[Stored data]
• • •
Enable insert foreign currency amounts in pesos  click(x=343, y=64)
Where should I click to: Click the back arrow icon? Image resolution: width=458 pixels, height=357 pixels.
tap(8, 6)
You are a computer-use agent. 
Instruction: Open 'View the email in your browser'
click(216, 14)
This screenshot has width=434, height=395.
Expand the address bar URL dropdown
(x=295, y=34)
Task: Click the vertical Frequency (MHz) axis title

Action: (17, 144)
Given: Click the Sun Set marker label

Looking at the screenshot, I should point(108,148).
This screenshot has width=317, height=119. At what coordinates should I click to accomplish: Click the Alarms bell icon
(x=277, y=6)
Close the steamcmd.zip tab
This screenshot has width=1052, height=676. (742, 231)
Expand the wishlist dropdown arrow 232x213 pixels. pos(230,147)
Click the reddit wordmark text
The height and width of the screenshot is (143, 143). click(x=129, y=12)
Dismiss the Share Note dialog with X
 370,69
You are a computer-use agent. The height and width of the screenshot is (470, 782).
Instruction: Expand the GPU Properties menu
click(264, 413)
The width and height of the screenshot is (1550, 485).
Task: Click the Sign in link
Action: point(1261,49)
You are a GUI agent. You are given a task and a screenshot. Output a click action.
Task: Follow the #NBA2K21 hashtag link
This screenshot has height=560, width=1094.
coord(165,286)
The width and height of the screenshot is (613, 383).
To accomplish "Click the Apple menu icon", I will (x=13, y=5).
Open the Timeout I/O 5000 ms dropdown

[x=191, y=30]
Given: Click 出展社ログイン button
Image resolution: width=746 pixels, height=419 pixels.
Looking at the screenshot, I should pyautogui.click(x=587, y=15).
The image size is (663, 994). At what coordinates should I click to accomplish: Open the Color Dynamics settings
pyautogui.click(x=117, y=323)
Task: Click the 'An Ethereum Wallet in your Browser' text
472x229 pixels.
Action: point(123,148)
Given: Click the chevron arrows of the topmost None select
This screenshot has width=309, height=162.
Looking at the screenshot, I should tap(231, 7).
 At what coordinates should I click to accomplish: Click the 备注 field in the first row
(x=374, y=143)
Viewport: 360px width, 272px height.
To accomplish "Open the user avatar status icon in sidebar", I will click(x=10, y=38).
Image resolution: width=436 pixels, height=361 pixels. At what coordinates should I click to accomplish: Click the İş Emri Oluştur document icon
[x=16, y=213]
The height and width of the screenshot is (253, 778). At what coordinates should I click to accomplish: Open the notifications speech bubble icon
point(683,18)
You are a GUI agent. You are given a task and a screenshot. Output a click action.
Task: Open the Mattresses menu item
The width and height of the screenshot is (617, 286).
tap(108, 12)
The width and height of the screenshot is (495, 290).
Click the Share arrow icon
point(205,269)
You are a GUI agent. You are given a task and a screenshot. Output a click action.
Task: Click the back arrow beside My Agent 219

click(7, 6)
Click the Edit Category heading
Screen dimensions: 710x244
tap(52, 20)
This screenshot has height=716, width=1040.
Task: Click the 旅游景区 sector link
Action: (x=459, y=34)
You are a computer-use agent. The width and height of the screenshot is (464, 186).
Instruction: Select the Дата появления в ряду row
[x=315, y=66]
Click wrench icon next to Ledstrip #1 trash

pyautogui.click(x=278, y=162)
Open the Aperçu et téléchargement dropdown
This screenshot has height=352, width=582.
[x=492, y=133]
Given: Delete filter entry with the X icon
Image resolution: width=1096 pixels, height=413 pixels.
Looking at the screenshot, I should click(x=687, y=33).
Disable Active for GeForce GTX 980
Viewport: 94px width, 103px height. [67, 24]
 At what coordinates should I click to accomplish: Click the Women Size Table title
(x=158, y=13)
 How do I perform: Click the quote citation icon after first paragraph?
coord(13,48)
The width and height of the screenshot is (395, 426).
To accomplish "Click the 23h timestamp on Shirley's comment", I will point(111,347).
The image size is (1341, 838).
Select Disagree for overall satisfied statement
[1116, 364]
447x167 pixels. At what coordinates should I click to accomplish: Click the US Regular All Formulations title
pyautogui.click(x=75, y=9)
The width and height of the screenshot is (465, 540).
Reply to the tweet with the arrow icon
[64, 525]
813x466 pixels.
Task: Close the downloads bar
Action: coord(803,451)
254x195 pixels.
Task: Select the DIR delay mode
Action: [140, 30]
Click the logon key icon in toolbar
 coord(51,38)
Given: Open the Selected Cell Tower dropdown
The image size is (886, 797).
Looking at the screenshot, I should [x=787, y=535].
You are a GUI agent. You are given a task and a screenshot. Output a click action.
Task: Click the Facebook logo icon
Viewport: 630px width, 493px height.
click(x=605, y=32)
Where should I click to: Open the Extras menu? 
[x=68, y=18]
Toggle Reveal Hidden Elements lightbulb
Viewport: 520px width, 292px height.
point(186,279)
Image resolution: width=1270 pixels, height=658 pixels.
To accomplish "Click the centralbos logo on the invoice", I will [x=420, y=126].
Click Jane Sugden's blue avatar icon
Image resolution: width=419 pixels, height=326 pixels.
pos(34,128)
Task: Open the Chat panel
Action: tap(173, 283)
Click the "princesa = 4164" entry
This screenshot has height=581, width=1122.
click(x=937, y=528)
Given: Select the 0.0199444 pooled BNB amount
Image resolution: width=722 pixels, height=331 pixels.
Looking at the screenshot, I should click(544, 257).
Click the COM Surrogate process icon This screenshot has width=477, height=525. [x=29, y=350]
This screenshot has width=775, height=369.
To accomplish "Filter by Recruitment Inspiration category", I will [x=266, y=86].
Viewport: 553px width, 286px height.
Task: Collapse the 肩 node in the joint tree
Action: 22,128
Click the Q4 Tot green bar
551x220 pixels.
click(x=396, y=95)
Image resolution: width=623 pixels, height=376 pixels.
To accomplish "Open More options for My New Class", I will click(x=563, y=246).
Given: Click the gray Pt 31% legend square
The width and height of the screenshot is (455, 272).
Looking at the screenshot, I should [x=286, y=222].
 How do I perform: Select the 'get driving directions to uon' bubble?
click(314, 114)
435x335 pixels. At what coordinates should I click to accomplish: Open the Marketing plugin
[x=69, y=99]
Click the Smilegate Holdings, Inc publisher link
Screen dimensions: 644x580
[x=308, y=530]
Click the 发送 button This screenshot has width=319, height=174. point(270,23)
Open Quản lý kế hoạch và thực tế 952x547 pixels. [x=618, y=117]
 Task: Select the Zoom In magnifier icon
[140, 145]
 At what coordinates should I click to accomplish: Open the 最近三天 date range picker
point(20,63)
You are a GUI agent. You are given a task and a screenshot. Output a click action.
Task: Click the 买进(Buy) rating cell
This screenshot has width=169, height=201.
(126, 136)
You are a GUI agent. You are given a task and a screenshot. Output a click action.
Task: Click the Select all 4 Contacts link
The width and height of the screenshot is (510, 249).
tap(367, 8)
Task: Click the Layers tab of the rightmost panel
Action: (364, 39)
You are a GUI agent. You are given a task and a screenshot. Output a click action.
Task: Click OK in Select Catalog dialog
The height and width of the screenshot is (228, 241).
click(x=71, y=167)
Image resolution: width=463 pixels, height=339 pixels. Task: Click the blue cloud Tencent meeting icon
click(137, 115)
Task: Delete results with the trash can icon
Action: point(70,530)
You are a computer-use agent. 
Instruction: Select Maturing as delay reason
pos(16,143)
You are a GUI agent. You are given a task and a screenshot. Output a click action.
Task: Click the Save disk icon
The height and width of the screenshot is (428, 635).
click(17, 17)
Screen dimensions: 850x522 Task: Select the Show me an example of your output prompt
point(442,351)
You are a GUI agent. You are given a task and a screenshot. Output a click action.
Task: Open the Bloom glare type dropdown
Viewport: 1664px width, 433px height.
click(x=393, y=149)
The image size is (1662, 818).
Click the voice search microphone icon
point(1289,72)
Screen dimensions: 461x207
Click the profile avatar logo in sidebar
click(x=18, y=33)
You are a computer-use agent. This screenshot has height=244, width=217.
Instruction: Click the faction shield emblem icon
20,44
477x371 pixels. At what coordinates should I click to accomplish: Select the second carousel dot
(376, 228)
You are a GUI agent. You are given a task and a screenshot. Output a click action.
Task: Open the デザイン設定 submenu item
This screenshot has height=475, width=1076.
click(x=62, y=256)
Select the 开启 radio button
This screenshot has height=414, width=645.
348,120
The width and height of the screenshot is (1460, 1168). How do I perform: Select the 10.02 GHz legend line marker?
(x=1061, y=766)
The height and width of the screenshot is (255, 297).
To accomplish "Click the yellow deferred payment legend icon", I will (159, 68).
• • •
> **WORK TASK**: Within the lines above, find those holding the word "computer" and copy them.

> **PROBLEM SOLUTION**:
You are a computer-use agent. 
You are a computer-use agent. The height and width of the screenshot is (470, 782).
You are a computer-use agent. The width and height of the screenshot is (464, 186).
You are a computer-use agent. 
You are a computer-use agent. This screenshot has height=244, width=217.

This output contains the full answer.